Hiding Images in Deep Probabilistic Models

Data hiding with deep neural networks (DNNs) has experienced impressive successes in recent years. A prevailing scheme is to train an autoencoder, consisting of an encoding network to embed (or transform) secret messages in (or into) a carrier, and a decoding network to extract the hidden messages. This scheme may suffer from several limitations regarding practicability, security, and embedding capacity. In this work, we describe a different computational framework to hide images in deep probabilistic models. Specifically, we use a DNN to model the probability density of cover images, and hide a secret image in one particular location of the learned distribution.

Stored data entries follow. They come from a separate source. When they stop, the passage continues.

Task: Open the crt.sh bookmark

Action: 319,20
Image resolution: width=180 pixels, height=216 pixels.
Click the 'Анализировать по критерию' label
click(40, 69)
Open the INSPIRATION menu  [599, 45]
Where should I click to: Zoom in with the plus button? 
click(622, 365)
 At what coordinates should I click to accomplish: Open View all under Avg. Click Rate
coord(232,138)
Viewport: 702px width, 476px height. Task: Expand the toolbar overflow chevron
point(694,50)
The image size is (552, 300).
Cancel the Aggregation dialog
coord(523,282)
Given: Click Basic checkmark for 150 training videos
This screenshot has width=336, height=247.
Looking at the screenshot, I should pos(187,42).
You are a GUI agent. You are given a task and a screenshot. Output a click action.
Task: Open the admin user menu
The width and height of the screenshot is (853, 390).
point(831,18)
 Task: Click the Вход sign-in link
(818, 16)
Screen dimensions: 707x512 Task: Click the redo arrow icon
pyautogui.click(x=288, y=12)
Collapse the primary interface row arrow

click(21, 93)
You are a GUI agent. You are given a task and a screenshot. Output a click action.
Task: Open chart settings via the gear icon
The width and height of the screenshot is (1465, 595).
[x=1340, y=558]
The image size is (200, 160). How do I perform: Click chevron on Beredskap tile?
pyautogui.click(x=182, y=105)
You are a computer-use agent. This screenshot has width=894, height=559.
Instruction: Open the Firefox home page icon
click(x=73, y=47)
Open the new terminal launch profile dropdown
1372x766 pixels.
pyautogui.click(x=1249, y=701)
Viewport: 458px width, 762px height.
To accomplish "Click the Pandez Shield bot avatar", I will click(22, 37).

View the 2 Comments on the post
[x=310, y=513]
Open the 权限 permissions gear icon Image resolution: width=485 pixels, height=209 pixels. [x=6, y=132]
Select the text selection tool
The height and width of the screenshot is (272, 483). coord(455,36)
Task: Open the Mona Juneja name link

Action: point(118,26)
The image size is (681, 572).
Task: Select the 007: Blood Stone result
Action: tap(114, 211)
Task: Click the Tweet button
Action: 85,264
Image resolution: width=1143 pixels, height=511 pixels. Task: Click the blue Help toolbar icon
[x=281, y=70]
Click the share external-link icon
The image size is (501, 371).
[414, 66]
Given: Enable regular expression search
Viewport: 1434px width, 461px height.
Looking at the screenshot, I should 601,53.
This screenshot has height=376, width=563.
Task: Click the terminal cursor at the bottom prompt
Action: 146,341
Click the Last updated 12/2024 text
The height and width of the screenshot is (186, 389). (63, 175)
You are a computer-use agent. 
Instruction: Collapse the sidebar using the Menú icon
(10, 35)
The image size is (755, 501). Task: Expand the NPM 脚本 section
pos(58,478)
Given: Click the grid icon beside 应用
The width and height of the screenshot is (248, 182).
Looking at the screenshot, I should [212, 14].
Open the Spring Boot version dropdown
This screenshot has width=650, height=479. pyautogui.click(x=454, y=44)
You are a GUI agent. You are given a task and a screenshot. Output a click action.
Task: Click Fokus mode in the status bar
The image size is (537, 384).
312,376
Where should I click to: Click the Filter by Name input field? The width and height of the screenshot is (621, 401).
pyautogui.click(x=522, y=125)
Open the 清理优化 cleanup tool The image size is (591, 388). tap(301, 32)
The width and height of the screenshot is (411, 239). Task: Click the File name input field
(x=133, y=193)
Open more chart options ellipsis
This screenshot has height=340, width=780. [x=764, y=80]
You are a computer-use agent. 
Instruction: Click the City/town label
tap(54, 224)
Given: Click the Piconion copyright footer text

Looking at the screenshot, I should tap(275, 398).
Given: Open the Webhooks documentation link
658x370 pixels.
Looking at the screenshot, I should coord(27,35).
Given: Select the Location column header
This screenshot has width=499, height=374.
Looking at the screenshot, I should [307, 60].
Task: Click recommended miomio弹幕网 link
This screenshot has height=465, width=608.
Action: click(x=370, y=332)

As an instantiation, we adopt a SinGAN, a pyramid of generative adversarial networks (GANs), to learn the patch distribution of one cover image. We hide the secret image by fitting a deterministic mapping from a fixed set of noise maps (generated by an embedding key) to the secret image during patch distribution learning. The stego SinGAN, behaving as the original SinGAN, is publicly communicated; only the receiver with the embedding key is able to extract the secret image. We demonstrate the feasibility of our SinGAN approach in terms of extraction accuracy and model security. Moreover, we show the flexibility of the proposed method in terms of hiding multiple images for different receivers and obfuscating the secret image.